Landscape is a timeless motif first made popular by the ancient Greeks and Romans. Landscape provided an important background for religious and figural paintings up through the 15th century, as the recent Los Angeles County Museum exhibition "Pompeii and the Roman Villa" demonstrated. Dutch painters popularized landscape as a subject in the 16th and 17th centuries but it was not fully accepted as an independent genre until late into the 1700s. As painting techniques changed during the Industrial Revolution, so did landscape painting; it became less a realistic record and more a spiritual, optical, or formal re-interpretation. Today, landscape painting is a means for artists to express their fears and concerns about our increasingly stressed environment. The painting, sculpture and installation work in Edenistic Divergence addresses the anticipated changes in our landscape as a result of pollution, global warming and genetic tinkering. The artists of Edenistic Divergence have used the contemporary language of color and material to voice their thinking. Within the context of this exhibit, the landscape has become both subject and background for a symbolic re-creation of Eden.
Greco-Roman courtyards of the 1st century were adorned with elaborately painted landscapes. These outdoor rooms, which served as places of leisure and contemplation, were often decorated with animals, especially birds. In similar fashion, Lisa Adams creates realistic portrayals of birds and small animals in fantasy landscapes of their own. Adams even references a volcano in her painting, Convocation, bringing to mind the Vesuvian eruption that buried Pompeii. Adams' paintings capture the past while visualizing the future. Beyond the suggestion of sky and weather, the scale of the paintings brings the eye into the two-dimensional landscape as if it was three-dimensional - a suggestion of the trompe-l'oeil the ancients admired so much. Adams' art gets an optimistic charge from its colorful palette and playful placement of subjects, but lends itself to serious contemplation -perhaps of "life after man.”

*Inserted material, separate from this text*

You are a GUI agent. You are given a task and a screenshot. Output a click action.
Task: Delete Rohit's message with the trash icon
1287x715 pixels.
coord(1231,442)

Impressionist landscape painting (of the late 19th and early 20th centuries) was characterized by visible brush strokes, open composition, and an emphasis on light in its changing qualities, indicating a passage of time (as seen in Monet's famous Waterlilies). Kimber Berry’s work is largely abstract, though it addresses some of the same issues as found in Monet's paintings, including the employment of unusual vantages and movement as a crucial element of human perception and experience. Paint appears to flow from up and over the wall in a massive waterfall of color. Pigment is in constant movement. The artificial palette, hardly the color of life-giving water, captures our attention with its vibrancy and then reminds us of its toxicity.
Hollis Cooper's work reflects these same characteristics in a more conceptual way. Also manifesting the passage of time and employing unusual angles, Cooper's acrylic vine grows and changes along the length of the gallery. This futuristic vine also boasts a cautionary palette, and appears at times to be almost mechanical.
Many artists are concerned with and speaking out about contemporary environmental issues including acid rain, chemically treated soil and plants, and the consequences of genetically altered fruits and vegetables. These factors, and especially the constant worry they cause, take form in Rebecca Niederlander's wire cloud installation. Constructed of heavy metal, the dense, intricate structure hovers like an ethereal black cloud over the exhibit.
The word "landscape" comes from the Dutch landschap, which means sheaf, or a patch of cultivated ground. Edenistic Divergence symbolically and literally represents a patch of ground cultivated with important traditional elements of landscape art, including sky, weather, flora and fauna. With more than an incidental nod to art history, the four artists in Edenistic Divergence cultivate their ground into compelling interpretations of the land, past, present and future.